### WORK TO BE COMPLETED
Repeat the lines of the data that follow, please, starting at the first and stopping after the one with "Viewport: 1389px width, 709px height.".

Source data
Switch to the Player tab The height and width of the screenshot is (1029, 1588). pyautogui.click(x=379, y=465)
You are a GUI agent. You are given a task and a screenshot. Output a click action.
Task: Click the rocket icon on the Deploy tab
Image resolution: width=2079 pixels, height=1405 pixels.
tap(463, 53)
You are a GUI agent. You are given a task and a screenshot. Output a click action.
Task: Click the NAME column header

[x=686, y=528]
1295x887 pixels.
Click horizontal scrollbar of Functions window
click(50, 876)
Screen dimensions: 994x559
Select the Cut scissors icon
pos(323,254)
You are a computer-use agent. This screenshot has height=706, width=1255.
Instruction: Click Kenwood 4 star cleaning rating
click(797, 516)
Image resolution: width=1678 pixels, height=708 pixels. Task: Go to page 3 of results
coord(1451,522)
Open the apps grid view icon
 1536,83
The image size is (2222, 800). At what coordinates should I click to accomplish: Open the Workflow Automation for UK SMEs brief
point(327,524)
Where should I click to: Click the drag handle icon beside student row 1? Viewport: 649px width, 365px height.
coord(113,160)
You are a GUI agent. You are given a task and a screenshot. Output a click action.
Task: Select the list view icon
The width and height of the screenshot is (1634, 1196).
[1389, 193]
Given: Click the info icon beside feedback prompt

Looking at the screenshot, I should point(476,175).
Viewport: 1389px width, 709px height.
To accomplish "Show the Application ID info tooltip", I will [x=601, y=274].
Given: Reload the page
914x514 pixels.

### RESULT FOR THIS EXERCISE
Switch to the Player tab The height and width of the screenshot is (1029, 1588). pyautogui.click(x=379, y=465)
You are a GUI agent. You are given a task and a screenshot. Output a click action.
Task: Click the rocket icon on the Deploy tab
Image resolution: width=2079 pixels, height=1405 pixels.
tap(463, 53)
You are a GUI agent. You are given a task and a screenshot. Output a click action.
Task: Click the NAME column header

[x=686, y=528]
1295x887 pixels.
Click horizontal scrollbar of Functions window
click(50, 876)
Screen dimensions: 994x559
Select the Cut scissors icon
pos(323,254)
You are a computer-use agent. This screenshot has height=706, width=1255.
Instruction: Click Kenwood 4 star cleaning rating
click(797, 516)
Image resolution: width=1678 pixels, height=708 pixels. Task: Go to page 3 of results
coord(1451,522)
Open the apps grid view icon
 1536,83
The image size is (2222, 800). At what coordinates should I click to accomplish: Open the Workflow Automation for UK SMEs brief
point(327,524)
Where should I click to: Click the drag handle icon beside student row 1? Viewport: 649px width, 365px height.
coord(113,160)
You are a GUI agent. You are given a task and a screenshot. Output a click action.
Task: Select the list view icon
The width and height of the screenshot is (1634, 1196).
[1389, 193]
Given: Click the info icon beside feedback prompt

Looking at the screenshot, I should point(476,175).
Viewport: 1389px width, 709px height.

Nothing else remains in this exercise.